O país ainda não conta com uma liga para organizar um campeonato em nível nacional, e os torneios estaduais são a única alternativa para movimentar o futebol feminino. Mas eles sequer existem em todos os estados. Os salários das melhores atletas dos grandes clubes do país podem ser equiparados aos dos jogadores da quarta divisão no masculino. A maioria, inclusive, nem recebe, vive com a renda de outros empregos e atua apenas pelo prazer de entrar em campo.
Realidade semelhante em Nova Friburgo
Durante muitos anos, o futebol feminino resistiu a todos esses empecilhos em Nova Friburgo. A paixão de um grupo de mulheres pelo esporte motivou a formação de equipes em diversas localidades do município. Renata Fernandes Pinto, 45 anos, foi uma das principais incentivadoras. "Era muito bonito. Os estádios ficavam lotados, reuníamos muita gente. Cada rodada era disputada em um campo diferente da cidade e movimentava as mais variadas regiões”, lembra.
A empresária sempre praticou esportes e na época de escola participava de todas as modalidades, mas nenhuma a encantou tanto quanto o futebol. Em Campo do Coelho, Renata montou uma equipe a partir de uma brincadeira com as amigas. No início dos anos 2000, outros times surgiram e com eles a ideia de organizar um campeonato. "Tínhamos o Nova Friburgo, Banquete, Varginha, Cordoeira, Anchieta e outras duas agremiações que se juntaram ao Campo do Coelho. Os próprios clubes e os técnicos, como o Brasinha, Jarrão e a Liete se reuniam no sindicato para organizar os jogos, os campeonatos, e assim as coisas aconteciam.”
Além de montar uma equipe, o Nova Friburgo Futebol Clube cedeu o Estádio Raul Sertã para as partidas. O título invicto do time verde, vermelho e branco, em uma dessas competições, marcou a trajetória do futebol feminino no município. "Esse foi o apogeu do esporte feminino na cidade. O basquete também era muito forte”, destaca.
Renata recorda um jogo entre o Nova Friburgo e a Seleção do Rio de Janeiro, válido pelo Campeonato Regional, vencido pelas cariocas por 3x2. Na ocasião, a zagueira teve a missão de marcar a atacante Tatá, da Seleção Brasileira. "Lembro-me que ela adiantou a bola e eu disse que de mim não iria passar. Quando ela partiu, acabei forçando demais e rompi o ligamento do joelho”, conta.
Outras inúmeras histórias foram escritas em campeonatos tradicionais, como a Brazilian Cup, em Teresópolis, que não existem mais. "Se conseguirmos o mínimo de incentivo a uma treinadora, como a Liete, e pagar um pouquinho para as meninas, ajudar nas viagens, poderemos reerguer o futebol feminino. Até então fizemos tudo do nosso próprio bolso.”
O esforço valeu uma Bola de Ouro, prêmio que reconhecia os principais desportistas da região.

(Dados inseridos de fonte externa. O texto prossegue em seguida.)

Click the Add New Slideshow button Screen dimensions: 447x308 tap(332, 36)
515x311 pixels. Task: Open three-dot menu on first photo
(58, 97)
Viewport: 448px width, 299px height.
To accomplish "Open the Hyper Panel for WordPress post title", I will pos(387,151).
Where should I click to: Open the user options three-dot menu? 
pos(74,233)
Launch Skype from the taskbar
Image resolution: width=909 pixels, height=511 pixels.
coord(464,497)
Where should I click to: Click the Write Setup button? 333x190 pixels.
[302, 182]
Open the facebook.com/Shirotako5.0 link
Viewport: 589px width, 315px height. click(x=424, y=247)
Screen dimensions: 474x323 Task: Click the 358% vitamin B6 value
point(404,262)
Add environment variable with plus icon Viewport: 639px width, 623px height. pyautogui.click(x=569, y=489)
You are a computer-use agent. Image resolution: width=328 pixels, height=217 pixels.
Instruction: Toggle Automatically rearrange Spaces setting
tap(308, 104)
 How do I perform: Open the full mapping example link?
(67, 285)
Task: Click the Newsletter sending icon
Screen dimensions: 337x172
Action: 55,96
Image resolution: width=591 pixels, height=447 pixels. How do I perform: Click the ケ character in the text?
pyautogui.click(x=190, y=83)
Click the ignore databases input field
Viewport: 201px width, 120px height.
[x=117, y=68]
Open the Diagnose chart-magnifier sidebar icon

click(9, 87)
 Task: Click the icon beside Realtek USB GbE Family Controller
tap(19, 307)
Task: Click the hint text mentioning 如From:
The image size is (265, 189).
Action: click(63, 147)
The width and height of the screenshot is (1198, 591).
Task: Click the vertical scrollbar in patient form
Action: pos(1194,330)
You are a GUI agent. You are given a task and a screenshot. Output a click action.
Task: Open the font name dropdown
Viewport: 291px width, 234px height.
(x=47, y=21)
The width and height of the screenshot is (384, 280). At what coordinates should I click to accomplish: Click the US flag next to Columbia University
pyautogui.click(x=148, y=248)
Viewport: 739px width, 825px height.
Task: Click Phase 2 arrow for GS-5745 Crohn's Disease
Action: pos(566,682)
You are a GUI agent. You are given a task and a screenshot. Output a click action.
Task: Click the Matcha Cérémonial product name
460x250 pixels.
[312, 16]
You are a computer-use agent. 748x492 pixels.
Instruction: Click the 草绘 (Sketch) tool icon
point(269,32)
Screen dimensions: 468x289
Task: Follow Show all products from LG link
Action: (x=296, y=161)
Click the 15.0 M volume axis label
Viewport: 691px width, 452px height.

Mas as dificuldades começavam pelo preconceito. Os pais não autorizavam a participação das filhas e a distância entre as meninas e a prática esportiva aumentou. A dedicação aos empregos e o medo de contrair lesões afastaram-nas de vez do futebol. "As equipes eram formadas, mas como não há remuneração fica difícil. A prioridade, até com razão, é o emprego”, reconhece Renata.
A pouca variedade de campos de futebol também é um obstáculo. Renata tenta reunir algumas meninas para marcar um amistoso contra o Banquete, mas o desejo de trazer o jogo para Nova Friburgo esbarra na falta de campos. "Vou tentar marcar em Campo do Coelho, para começar a organizar alguma coisa, e posteriormente desenvolver campeonatos. Falta incentivo até para as próprias meninas. Antigamente nós marcávamos e todas elas se animavam, algo que não acontece hoje. Recentemente marcamos um jogo e não tivemos atletas suficientes. Pelo fato de as meninas não serem remuneradas no futebol, elas logicamente priorizam o trabalho. Muitas não comparecem aos jogos pelo receio de se machucar e serem demitidas.”
Sonho de reativar o futebol feminino
Os empecilhos a nível nacional e local não fazem com que Renata e outras amantes do esporte deixem de sonhar com a volta do futebol feminino. O projeto para a realização de um novo campeonato friburguense está em fase final de elaboração e será levado para a Secretaria Municipal de Esportes em breve. "Por enquanto, vamos jogar entre nós. Quanto estiver tudo pronto para jogar com equipes de outras cidades, vamos procurar a Secretaria para organizar tudo.”
O primeiro passo poderá ser a organização de duas escolinhas de futebol feminino, uma em Campo do Coelho e outra no Cordoeira. O intercâmbio entre elas deverá atrair um número considerável de praticantes, algo que não é difícil na avaliação de Renata. "Os times continuam existindo. Não é difícil reunir as meninas para jogar futebol. Na SEF começamos com quatro meninas e já estamos com 13. Treinamos às quintas, durante uma hora. Estamos incentivando para no futuro montarmos uma escolinha. Seria importante para começarem a jogar. Tenho vontade de reunir todas de novo e jogar um campeonato. Estamos buscando isso. Montei um time na SEF e já recebi ligações de Riograndina, Banquete e outras equipes. A Arena tem um time bem montado também. Acho que ainda podemos sonhar”, acredita.
Liete Ramos e a luta pelo futebol feminino
Ao falar sobre futebol feminino em Nova Friburgo, logo se associa o nome de Liete Ramos. Coordenadora de uma escolinha de futebol no Cordoeira, migrou para o Friburguense após firmar parceria com o clube em 2010 e conseguir um local para treinar, uniformes e um treinador para comandar as meninas voluntariamente na equipe principal e também na escolinha.
Até o início do ano passado Liete comandou o futebol feminino do Tricolor da Serra, que funcionava como um projeto social. O clube apoiou a iniciativa, mas encontrava dificuldades para arcar com as despesas das viagens da equipe. Conseguir os recursos necessários para o projeto tornou-se um desafio constante para a dirigente. Os apelos foram muitos, bem como as tentativas de parceria — porém nenhuma foi suficiente para suprir as necessidades do time.
A parceria foi desfeita e as últimas tentativas de manter as atividades aconteceram no futebol de salão, onde Liete obteve relativo sucesso: o time participou de algumas competições e teve a atleta Liviane Machado Mello, à época com 21 anos, eleita a revelação do 1º Campeonato Intermunicipal de Futsal Feminino, em 2011. Entretanto, os custos das excursões voltaram a ser empecilho e impediram a continuidade do projeto.